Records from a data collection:
• • • •

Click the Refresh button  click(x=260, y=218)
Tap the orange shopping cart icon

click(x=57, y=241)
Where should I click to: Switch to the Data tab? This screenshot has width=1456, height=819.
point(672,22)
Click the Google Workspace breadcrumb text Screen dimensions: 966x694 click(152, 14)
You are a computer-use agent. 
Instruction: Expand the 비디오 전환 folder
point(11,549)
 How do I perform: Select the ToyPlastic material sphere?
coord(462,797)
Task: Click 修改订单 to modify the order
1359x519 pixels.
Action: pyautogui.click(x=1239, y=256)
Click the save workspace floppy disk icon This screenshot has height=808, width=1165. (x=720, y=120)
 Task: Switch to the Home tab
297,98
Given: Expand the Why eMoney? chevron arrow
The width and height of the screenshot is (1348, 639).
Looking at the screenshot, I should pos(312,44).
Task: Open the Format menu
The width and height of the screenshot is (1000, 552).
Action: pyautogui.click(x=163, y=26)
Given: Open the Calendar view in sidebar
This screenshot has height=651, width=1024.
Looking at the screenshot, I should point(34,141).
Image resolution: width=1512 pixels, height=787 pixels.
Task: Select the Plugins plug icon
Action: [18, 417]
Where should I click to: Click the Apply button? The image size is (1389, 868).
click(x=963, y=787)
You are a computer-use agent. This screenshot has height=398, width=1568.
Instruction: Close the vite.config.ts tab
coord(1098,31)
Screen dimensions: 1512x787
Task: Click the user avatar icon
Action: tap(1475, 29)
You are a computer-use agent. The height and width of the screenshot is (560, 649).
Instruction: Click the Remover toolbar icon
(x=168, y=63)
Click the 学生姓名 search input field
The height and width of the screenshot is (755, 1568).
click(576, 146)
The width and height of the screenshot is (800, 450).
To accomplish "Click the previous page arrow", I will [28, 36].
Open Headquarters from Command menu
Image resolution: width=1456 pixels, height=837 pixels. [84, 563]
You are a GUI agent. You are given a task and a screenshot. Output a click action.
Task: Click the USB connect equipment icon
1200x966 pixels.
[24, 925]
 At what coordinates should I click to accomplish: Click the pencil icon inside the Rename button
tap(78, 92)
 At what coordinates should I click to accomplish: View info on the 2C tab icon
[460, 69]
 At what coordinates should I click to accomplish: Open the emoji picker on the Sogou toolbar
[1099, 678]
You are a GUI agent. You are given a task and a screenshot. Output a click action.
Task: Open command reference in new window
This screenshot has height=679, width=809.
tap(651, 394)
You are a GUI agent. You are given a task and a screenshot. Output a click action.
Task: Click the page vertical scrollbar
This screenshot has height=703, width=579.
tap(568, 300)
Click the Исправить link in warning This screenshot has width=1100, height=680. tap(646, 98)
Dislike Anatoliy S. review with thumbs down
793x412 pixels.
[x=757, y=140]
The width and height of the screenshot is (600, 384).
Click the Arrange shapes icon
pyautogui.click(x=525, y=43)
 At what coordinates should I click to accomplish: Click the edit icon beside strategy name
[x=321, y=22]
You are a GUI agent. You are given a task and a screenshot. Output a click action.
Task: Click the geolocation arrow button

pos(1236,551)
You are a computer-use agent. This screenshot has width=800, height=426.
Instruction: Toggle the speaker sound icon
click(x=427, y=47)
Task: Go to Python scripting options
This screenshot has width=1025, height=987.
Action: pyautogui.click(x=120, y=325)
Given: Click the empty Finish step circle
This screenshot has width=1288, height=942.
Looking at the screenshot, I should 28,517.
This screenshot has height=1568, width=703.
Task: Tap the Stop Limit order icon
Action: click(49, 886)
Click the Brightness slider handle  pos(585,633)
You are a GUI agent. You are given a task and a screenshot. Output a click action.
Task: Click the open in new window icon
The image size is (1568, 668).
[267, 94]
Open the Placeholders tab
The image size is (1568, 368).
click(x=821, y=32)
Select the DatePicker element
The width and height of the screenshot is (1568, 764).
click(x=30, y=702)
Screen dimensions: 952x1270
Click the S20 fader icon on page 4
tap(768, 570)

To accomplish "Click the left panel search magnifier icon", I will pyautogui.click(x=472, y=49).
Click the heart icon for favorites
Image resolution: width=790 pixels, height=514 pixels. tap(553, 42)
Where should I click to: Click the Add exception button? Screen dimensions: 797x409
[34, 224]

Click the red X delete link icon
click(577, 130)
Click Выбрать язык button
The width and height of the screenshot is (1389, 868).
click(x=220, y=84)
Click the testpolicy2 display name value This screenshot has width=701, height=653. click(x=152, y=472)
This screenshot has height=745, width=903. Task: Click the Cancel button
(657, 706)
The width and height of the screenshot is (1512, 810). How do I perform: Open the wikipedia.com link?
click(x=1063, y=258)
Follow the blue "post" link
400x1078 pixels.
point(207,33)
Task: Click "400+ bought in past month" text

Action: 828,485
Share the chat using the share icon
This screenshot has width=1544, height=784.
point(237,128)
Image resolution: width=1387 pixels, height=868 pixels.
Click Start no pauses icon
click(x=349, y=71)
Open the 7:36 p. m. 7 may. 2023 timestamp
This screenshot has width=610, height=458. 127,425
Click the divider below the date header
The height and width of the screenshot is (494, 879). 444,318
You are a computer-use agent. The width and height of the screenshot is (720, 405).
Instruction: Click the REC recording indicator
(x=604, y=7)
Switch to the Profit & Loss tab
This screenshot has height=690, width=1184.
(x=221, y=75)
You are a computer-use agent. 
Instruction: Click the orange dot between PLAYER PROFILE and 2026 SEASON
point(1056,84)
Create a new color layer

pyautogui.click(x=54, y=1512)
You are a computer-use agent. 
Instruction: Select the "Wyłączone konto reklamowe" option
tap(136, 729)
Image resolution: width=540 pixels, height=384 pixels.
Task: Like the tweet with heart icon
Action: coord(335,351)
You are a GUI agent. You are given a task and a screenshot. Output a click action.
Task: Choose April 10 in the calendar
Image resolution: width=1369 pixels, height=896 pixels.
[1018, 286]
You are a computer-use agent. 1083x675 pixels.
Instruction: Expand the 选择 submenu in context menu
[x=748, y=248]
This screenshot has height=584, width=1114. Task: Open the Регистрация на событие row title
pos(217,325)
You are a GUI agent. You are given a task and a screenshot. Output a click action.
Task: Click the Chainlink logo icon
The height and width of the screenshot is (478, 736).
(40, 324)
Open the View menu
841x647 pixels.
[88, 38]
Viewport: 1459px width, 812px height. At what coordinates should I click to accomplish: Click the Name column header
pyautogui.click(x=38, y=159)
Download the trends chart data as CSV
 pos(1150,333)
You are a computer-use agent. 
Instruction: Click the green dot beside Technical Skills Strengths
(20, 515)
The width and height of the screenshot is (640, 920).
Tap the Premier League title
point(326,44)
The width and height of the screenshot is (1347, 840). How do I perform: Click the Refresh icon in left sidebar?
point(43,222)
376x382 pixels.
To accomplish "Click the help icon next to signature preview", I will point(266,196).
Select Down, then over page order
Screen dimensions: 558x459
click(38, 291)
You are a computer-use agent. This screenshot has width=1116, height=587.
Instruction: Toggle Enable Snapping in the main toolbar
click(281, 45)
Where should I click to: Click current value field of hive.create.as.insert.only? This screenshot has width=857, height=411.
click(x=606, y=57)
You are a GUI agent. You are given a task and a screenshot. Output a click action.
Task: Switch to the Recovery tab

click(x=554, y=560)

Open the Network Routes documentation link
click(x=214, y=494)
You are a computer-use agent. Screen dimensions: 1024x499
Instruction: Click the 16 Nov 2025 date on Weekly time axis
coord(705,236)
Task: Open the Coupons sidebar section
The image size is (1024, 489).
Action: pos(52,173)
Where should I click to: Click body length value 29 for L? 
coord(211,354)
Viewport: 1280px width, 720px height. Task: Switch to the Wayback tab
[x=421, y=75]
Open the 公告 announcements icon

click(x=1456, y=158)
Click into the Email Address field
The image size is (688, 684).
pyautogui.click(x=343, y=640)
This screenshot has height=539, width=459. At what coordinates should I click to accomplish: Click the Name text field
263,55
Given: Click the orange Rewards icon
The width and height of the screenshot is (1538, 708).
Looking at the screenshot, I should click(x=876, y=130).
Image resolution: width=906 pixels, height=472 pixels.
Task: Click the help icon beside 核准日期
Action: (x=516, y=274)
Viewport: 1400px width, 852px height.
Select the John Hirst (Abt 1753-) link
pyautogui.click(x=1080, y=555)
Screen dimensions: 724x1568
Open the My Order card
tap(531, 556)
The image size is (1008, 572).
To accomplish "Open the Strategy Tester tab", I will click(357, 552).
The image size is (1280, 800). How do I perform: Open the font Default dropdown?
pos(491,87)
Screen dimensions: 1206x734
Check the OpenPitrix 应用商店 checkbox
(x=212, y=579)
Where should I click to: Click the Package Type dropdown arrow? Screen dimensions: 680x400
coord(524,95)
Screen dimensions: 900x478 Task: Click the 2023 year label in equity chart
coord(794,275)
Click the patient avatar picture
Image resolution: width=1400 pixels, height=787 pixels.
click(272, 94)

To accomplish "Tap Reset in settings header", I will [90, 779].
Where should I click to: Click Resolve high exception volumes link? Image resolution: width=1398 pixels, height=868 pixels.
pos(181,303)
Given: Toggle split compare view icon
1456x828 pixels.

• • • •

Goal:
Copy the records verbatim from the very beginning down through the line that contains "Action: pyautogui.click(x=1239, y=256)", including both ends.

Output of the task:
Click the Refresh button  click(x=260, y=218)
Tap the orange shopping cart icon

click(x=57, y=241)
Where should I click to: Switch to the Data tab? This screenshot has width=1456, height=819.
point(672,22)
Click the Google Workspace breadcrumb text Screen dimensions: 966x694 click(152, 14)
You are a computer-use agent. 
Instruction: Expand the 비디오 전환 folder
point(11,549)
 How do I perform: Select the ToyPlastic material sphere?
coord(462,797)
Task: Click 修改订单 to modify the order
1359x519 pixels.
Action: pyautogui.click(x=1239, y=256)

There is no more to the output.